As I walked the streets it was impossible to recognise any landmarks from those iconic photographs, all had changed, all had gone, buildings torn down and their inhabitant’s memories moved on. All that was left to remember of those earlier times were the black and white images and the infamous tales they tell of poverty and deprivation, of children finding hope and entertainment on heaps of rubble and within chalked games on walls.
No one perhaps knows these Gorbals images better that Neil Carragher, a native of Hamilton, Scotland, but now retired and living in Canada. For the past decade or so Neil and his wife Blanche have worked hard amassing a collection of vintage photographs of the Gorbals and know the streets well. After my own sojourn around the same-but-different streets, photographing in digital colour, I spoke with Neil about their print collection.
Neil’s interest in these photographs stemmed, perhaps not so unsurprisingly, from originally collecting over a 30-year period art work by the Scottish colourists, and from owning “six or seven Joan Eardley paintings, one of which was a little boy with baggy pants hitched up, an old belt, an orange sweater and a skelly eye. It was so touching. I bought that one just when my mother died which was about 1993 and I still have it here in my collection. I love Joan Eardley’s work.
“I’ve travelled fairly extensively and left Glasgow immediately after my first degree, and I went to London and then to Switzerland. Putting that Scottish collection together helped me keep in touch with Scotland I guess. I knew all the dealers and auction houses over the years, but when my mother died I bought that little Scottish Joan Eardley. It was a chalk drawing on glass paper. And as I kept looking at that I kept remembering the areas of Glasgow that I knew when I went to university between 1956-1960 in Glasgow, which was just about the end of the Gorbals.”

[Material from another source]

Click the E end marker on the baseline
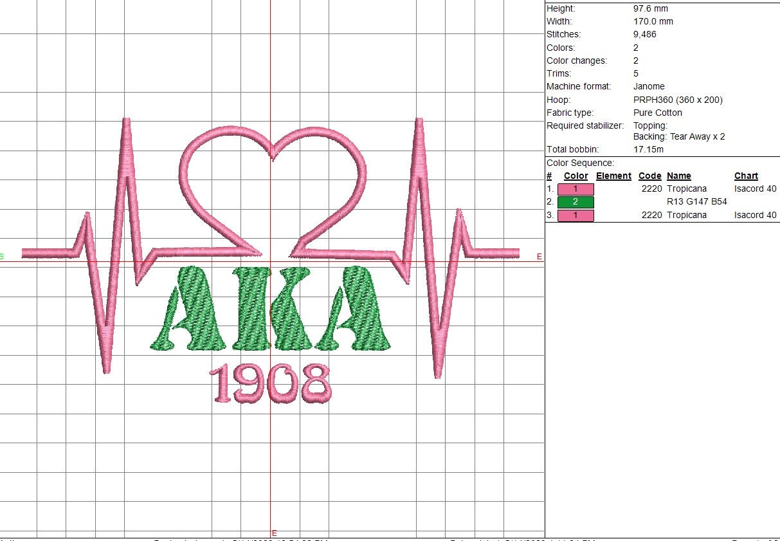The height and width of the screenshot is (541, 780). [539, 255]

I wondered if Neil had moved onto collecting the prints of Marzaroli’s street waifs and Bert Hardy’s street urchins as he had been one himself. But no, Neil explained, “I think you have to give that to Joan Eardley, as I had about half a dozen of her drawings and paintings, and the more I looked at them the more I remembered my childhood. So I wasn’t part of the Gorbals, but I did observe and when I was at university I stayed in Townhead, so used to see those children playing around outside. So when I started, I’m a keen photographer myself, mostly a travel photographer, so I decided that there had to be some remnants or there had to be some record of the Gorbals and Glasgow at those times existing. So I started a search which during the first few years was very painful indeed because I couldn’t get anything. I went to all the newspapers… but I discovered all, most of the newspapers as they were taken over by English and American companies, destroyed their old images. It’s scandalous, it’s the heritage gone. Those reporters should have been in the middle of it…”

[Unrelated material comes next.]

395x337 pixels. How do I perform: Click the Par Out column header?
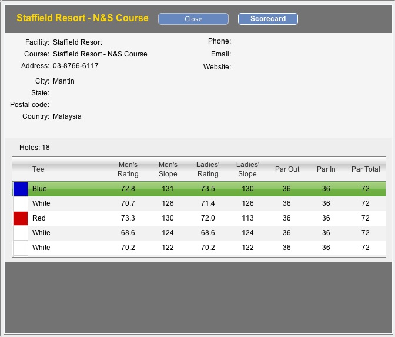(287, 169)
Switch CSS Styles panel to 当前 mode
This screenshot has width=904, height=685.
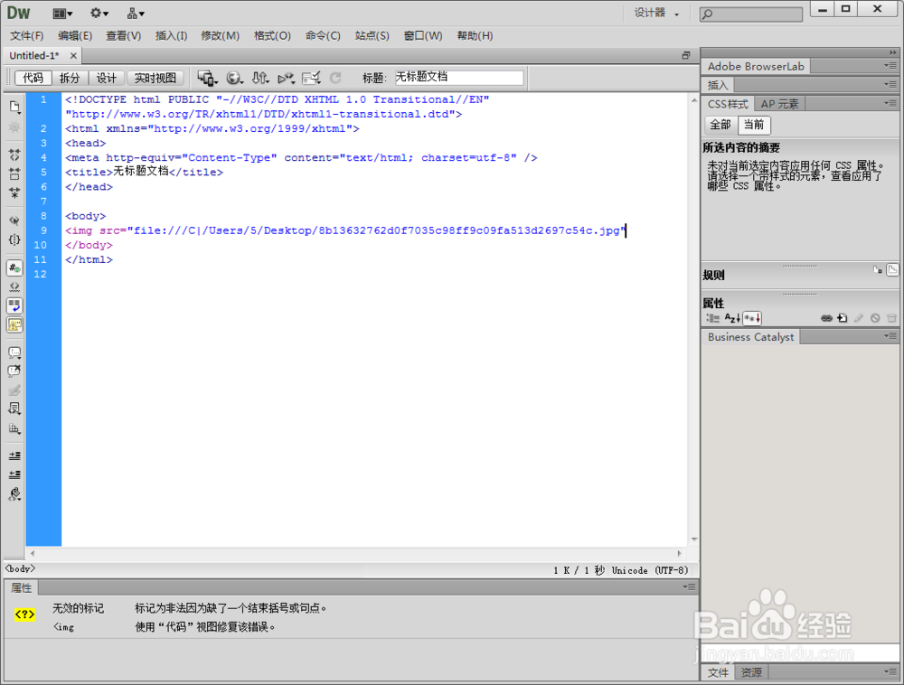tap(755, 125)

But to be a collector is to not be put off easily, the hunt is after all sometimes the reward itself. Neil continued, “so I managed to contact Oscar Marzaroli’s widow, through a film maker friend and she was very reluctantly to see me but after a while she realised I was quite serious and I met her several times and she gave me access to the files that, the photos that Oscar left, which are a good part of my collection. Some of them, he did his own printing, so some of them are not brilliant, but certainly they are the original stuff. I loved his photographic eye. So I think I got more or less the cream of the crop from her and she told me basically he only had one showing since the time he died and he didn’t sell any from that, so it thought that was pretty scandalous too.” As with many artists it seems to achieve success or fame, Neil remarked, “you have to die first.”
But Neil’s collection has grown large over the years, Marzaroli’s images were “the start and I had to go to England to find photojournalists who had been sent up to Scotland after the war to photograph the worst slums in Europe. And through various methods I managed to contact one or two of the widows of those photojournalists. And I also got a collection, which had come from the old Picture Post magazine, which ended up in Chicago. And I bought a bunch of those from a professional photographic dealer in Chicago and also in New York. But none of those old photographs came from Glasgow or from Scotland full stop.”

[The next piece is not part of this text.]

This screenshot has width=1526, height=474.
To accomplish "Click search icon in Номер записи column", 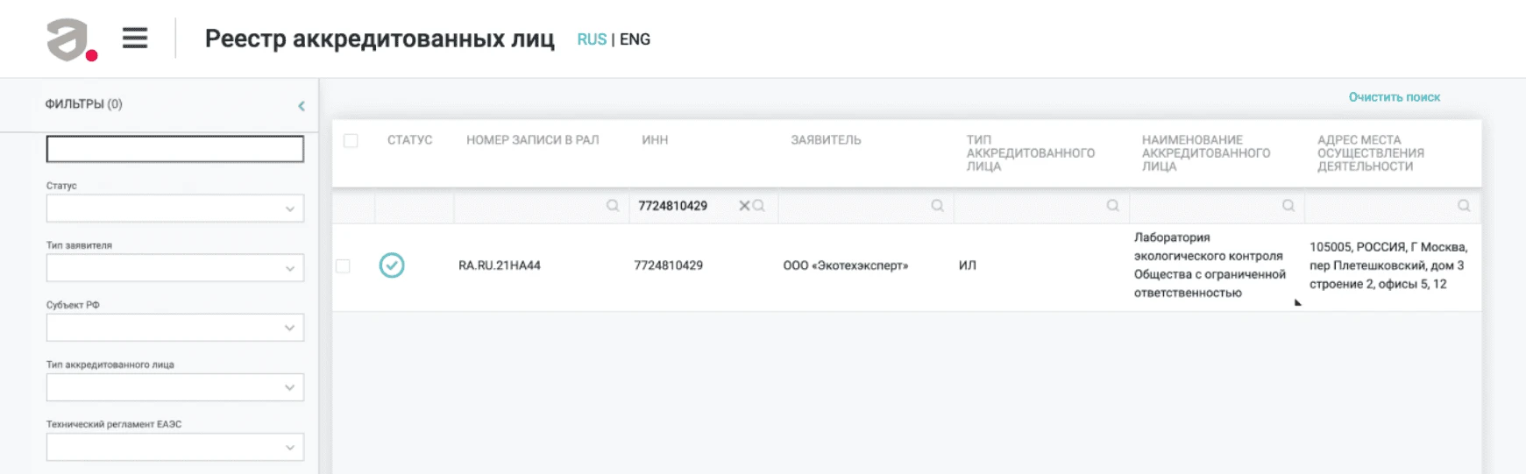I will click(613, 206).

To peruse the images of Neil’s collection is to be reminded of the great power of photojournalism in the post-War years, of the great names of Picture Post, or of pre-eminent photographers Bill Brandt, of John Bulmer, Grace Robertson, Margaret Watkins and many more.
Neil reminisced, “As I continued looking for old Glasgow photographs I found that Glasgow wasn’t unique of course, Liverpool was the second port and had just as many problems with immigration and resettling people as Glasgow had. Then I went on to collect photographs of London after the Second World War with children playing in the streets. The fact was I just couldn’t find any more Gorbals photographs but I liked the theme and I thought it was concentrated enough to continue picking up those older photos.
I think I view the collection as an historical statement which should be preserved and used for research into historic social issues that Scotland and even part of those blitzed areas in London and Liverpool have. The reason for that is I found people, my contacts in Glasgow and Edinburgh, were not in the least interested in that time period. It was almost like it was a black era. Scotland may have had that but it was only a microcosm of the society and therefore we should forget about it. And I don’t think it should be forgotten at all, because these places like the Gorbals produced people who worked extremely hard, whom a lot of them emigrated and have done extremely well. We should take that as being a significant positive rather than being a negative.”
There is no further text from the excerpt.